STATED TASK:
Return the text of the records below word for word, line by line, and leave the pictures out of your answer.

════════════════

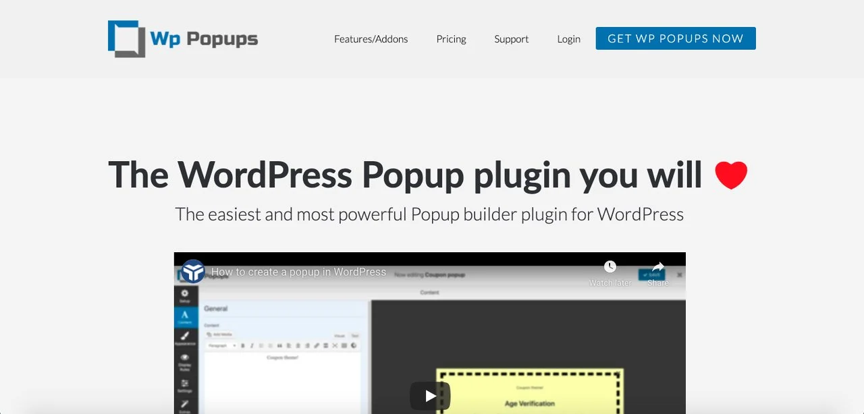Play the embedded YouTube video
The image size is (864, 414).
pyautogui.click(x=430, y=396)
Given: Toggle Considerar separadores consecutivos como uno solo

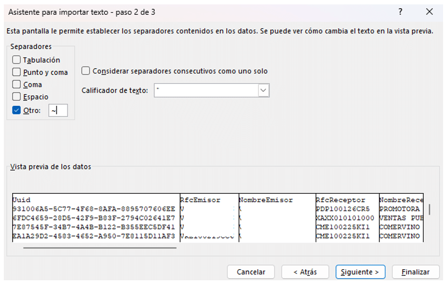Looking at the screenshot, I should [x=86, y=71].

════════════════

RESPONSE FOR THIS EXERCISE:
Play the embedded YouTube video
The image size is (864, 414).
pyautogui.click(x=430, y=396)
Given: Toggle Considerar separadores consecutivos como uno solo

Looking at the screenshot, I should [x=86, y=71].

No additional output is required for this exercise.